Dall’aeroporto, venni accompagnato direttamente al circuito di Modena, dove trovai ad aspettarmi una folla di meccanici ed altro personale di pista in tuta blu. Un chiaro segnale che stava succedendo qualcosa di importante. Franco Farné, che all’epoca dirigeva il reparto corse, parlava poco l’inglese, ma grazie al cielo aveva una segretaria sudafricana anglofoba. Parlando con loro, ebbi l’impressione che si stesse preparando qualcosa di grosso.
Andammo direttamente al circuito di prova a Modena, che si trovava proprio in centro città. Il circuito fungeva anche da aeroporto, e c’erano degli aerei parcheggiati a bordo pista. In quello stesso circuito si teneva una prova del Campionato Italiano. La pista era circondata da condomini, e tra case e aerei, era molto facile distrarsi. Ero in Italia da meno di un giorno, eppure all’ora di pranzo mi trovavo già al circuito di Modena, pronto a testare una moto nuova di zecca, sotto gli occhi dell’intera squadra corse e della direzione. La 200 Miglia di Imola era in programma pochi giorni più tardi, il tempo stringeva.
Vidi la moto per la prima volta già in pista. Pensai: "Questa cosa è talmente lunga che non ce la farà mai a curvare …ha perfino una cerniera nel mezzo!". Ci si fanno idee preconcette giudicando una moto dall’aspetto. Ero sceso da poco da una delle moto più maneggevoli del mondo, e questa nuova Ducati mi sembrava un ritorno al passato. Una bicilindrica a quattro tempi?!
Comunque uscii e feci dieci giri. Immediatamente, mi resi conto che la grossa novità era il motore. Evidentemente, Ducati aveva lavorato parecchio, mettendoci tanto impegno. Sembrava girare a basso regime, uno scoppio ogni morte di papa (in realtà, era solo un’impressione) ma era comunque sufficientemente veloce, e il telaio pareva a posto.
Dopo i primi 10 giri, mi sentii di criticare solo gli pneumatici stradali TT100. Io avrei voluto gomme da gara Dunlop, ma i meccanici erano convinti che non avrebbero resistito per tutta la 200 Miglia: io comunque continuai a insistere perché le cambiassero prima di andare a Imola. Facemmo qualche piccola modifica (le pedane, il manubrio, cose del genere) e dopo circa 20 minuti tornai a uscire.

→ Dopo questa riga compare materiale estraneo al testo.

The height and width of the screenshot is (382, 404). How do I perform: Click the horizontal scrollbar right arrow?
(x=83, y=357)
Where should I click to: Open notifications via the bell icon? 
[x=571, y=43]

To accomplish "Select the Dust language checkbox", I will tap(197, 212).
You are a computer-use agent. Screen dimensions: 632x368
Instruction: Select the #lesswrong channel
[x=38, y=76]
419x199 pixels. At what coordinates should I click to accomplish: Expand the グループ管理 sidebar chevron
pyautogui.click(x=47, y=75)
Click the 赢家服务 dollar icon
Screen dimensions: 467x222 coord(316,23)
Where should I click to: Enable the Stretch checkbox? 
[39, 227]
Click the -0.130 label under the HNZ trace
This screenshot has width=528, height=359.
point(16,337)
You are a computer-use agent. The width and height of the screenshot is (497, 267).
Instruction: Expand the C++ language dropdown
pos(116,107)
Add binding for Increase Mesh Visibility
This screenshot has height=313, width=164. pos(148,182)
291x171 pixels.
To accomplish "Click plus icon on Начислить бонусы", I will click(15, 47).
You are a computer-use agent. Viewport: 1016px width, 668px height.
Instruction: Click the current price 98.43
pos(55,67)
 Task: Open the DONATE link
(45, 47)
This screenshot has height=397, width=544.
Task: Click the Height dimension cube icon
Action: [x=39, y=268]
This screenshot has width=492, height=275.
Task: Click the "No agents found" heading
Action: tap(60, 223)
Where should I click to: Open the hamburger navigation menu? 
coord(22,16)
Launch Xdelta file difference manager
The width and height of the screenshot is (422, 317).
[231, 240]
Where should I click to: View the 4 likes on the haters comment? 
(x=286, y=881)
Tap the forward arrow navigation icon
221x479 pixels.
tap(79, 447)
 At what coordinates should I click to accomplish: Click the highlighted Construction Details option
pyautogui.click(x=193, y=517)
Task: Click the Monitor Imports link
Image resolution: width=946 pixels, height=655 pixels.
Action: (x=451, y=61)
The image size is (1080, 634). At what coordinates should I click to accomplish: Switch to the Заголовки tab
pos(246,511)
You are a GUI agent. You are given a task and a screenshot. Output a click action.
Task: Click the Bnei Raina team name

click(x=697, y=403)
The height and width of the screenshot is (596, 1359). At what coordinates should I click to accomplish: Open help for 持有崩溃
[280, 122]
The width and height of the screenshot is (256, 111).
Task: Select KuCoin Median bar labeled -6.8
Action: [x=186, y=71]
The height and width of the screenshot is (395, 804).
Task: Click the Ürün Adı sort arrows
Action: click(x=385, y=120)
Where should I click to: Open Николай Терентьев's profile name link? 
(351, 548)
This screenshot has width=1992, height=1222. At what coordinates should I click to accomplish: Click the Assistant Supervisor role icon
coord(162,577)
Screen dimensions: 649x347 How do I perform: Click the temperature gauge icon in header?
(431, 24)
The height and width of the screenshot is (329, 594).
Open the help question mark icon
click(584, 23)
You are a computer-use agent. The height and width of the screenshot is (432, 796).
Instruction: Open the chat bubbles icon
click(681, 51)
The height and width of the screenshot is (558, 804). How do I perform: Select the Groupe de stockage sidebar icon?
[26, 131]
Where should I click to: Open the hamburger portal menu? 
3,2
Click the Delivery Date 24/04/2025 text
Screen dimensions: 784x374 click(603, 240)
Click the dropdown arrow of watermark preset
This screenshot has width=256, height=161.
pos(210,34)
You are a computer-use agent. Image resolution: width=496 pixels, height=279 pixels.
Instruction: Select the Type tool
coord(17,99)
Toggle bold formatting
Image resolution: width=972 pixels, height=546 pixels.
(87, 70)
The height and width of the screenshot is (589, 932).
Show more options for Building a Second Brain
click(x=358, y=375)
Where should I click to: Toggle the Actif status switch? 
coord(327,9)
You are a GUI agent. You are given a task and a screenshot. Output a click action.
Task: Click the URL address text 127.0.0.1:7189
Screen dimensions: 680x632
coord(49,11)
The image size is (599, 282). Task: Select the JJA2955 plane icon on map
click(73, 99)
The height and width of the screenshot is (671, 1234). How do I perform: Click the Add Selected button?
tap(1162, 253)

Feci altri dieci giri e poi rientrai nel paddock. Come ho già detto, ero stanchissimo e di malumore, ma quando arrivai al box, pronto a criticare e a fare a pezzi la moto, mi accorsi che era successo qualcosa. Tutti i componenti della squadra saltavano, battevano le mani e mi davano pacche sulle spalle.
Avevo appena battuto il record sul giro del campione del mondo Agostini, e con pneumatici stradali! Tra gli altri c’era l’Ingegnere, Taglioni. Aveva sempre il sorriso sulle labbra, era sempre pronto a parlarti, a fare domande, ad analizzare la situazione. Non dimenticherò mai il suo largo sorriso di quel giorno.
La moto era fresca di produzione, ed era stata creata assemblando pezzi dei nuovi modelli GT appena presentati. La mia sensazione era che un mezzo tanto sperimentale difficilmente sarebbe arrivato al traguardo di una 200 Miglia.
La moto era molto più veloce di quanto mi aspettassi visti i suoi 84 cavalli effettivi, e non perdeva potenza quando si surriscaldava durante la corsa come le altre due tempi che avevo guidato. L’erogazione di potenza era molto morbida e mi consentiva di gestire il gas in maniera più aggressiva. Ero decisamente sorpreso: la nuova Ducati era molto più guidabile e più potente della Triumph con la quale avevo corso l’anno precedente.
Non rimaneva molto da fare, Ducati aveva pensato a tutto. La mia più grande preoccupazione restavano le gomme, ma i tecnici non volevano ascoltarmi. Insistetti per un po’, e poi mi dissi che ci avremmo pensato se fossi arrivato a fine corsa con solo le carcasse.